COLUMBIA — For members of the Missouri National Education Association, MU’s new financial plan, Compete Missouri, could turn out to be one of the organization’s primary recruiting tools.
“At this point, the university is actually helping us because they don’t give faculty and staff realistic opportunities to provide input,” MNEA organizing director Steve McLuckie said. “They are making decisions from a top-down, command style.”
The MNEA is a branch of the nation’s largest professional employee organization, the National Education Association.
The MNEA is hosting a four-day seminar in Columbia this week to help local members build stronger support for collective bargaining, a method of labor negotiation in which representatives for employees and employers come together to draft agreements about working conditions, wages and other employment issues.

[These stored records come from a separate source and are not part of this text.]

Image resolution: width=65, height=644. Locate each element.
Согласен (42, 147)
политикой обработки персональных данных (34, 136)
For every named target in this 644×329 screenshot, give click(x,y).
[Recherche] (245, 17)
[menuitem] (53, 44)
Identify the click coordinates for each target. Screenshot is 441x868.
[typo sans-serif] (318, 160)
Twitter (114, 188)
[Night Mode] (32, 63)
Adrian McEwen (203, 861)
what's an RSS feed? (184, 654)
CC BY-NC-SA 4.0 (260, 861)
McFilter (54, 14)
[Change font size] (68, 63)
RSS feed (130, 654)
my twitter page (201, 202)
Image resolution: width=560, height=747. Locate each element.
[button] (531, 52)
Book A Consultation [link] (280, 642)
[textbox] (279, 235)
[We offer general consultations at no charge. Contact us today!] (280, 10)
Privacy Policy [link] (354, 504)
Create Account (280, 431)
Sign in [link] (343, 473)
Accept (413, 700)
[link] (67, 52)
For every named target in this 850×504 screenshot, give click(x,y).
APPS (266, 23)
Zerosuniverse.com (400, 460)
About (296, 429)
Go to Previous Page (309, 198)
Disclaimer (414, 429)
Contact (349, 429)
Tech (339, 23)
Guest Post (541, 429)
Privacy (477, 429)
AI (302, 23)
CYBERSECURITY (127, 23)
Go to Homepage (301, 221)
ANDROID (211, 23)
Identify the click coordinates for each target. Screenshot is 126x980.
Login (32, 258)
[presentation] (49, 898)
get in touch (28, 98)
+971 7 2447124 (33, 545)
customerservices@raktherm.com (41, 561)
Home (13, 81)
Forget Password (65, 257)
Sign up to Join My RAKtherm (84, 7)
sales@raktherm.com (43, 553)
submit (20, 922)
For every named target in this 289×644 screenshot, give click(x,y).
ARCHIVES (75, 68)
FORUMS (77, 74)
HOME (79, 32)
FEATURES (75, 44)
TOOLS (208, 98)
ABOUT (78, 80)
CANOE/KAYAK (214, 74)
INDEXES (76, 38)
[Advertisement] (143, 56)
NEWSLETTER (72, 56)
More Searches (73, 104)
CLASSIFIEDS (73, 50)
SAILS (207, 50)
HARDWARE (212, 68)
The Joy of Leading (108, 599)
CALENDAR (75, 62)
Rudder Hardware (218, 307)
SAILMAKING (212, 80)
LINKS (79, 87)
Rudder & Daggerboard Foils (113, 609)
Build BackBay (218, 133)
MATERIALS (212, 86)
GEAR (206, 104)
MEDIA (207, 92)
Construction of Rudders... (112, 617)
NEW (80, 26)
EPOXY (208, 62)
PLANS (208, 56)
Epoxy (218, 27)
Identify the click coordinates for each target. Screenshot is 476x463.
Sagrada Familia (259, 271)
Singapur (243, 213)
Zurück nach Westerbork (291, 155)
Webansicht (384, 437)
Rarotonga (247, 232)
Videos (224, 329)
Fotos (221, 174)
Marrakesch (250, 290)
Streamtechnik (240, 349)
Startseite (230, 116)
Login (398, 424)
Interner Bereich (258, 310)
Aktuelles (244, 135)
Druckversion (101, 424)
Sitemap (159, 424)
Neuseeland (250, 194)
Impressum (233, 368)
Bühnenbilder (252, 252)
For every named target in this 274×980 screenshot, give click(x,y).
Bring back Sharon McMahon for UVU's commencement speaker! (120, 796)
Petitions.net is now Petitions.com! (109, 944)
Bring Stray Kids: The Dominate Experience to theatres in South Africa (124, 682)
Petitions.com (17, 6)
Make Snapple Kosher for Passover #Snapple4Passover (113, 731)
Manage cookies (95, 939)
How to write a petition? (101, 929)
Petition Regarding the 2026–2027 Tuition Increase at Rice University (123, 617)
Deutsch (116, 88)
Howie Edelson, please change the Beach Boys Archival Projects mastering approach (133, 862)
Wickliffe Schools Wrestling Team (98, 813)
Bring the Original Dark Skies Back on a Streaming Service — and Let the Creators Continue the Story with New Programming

“Collective bargaining means that the experts in education — the faculty, the staff, the people who work with students every day — can get to the table and talk about what the priorities in education should be,” McLuckie said.
Paul K. Rainsberger, director of labor education at MU, has done extensive research and writing about collective bargaining in the United States. He said workers look to collective bargaining as a way to gain a voice in determining terms and conditions of employment.
“Whether any group of workers has the interest, power or will to engage in collective bargaining is a question that will change as the law changes,” he said.
The Missouri Constitution grants employees the right to collective bargaining, but it wasn’t until May 29 that the Missouri Supreme Court definitively extended collective bargaining rights to law enforcement officers, public school teachers and university employees.
The right to collective bargaining requires that a majority of employees in a workplace elect or decide who will be the exclusive representative of their rights. Currently, with only 18 members at MU, the MNEA is a long way from gaining the support it needs to negotiate with administrators on behalf of faculty and staff.
“The court ruling fundamentally changes our opportunities on campus and statewide,” McLuckie said. “It changes everything because now we have the legal right, if we get enough people, to come to the table and begin to bargain.”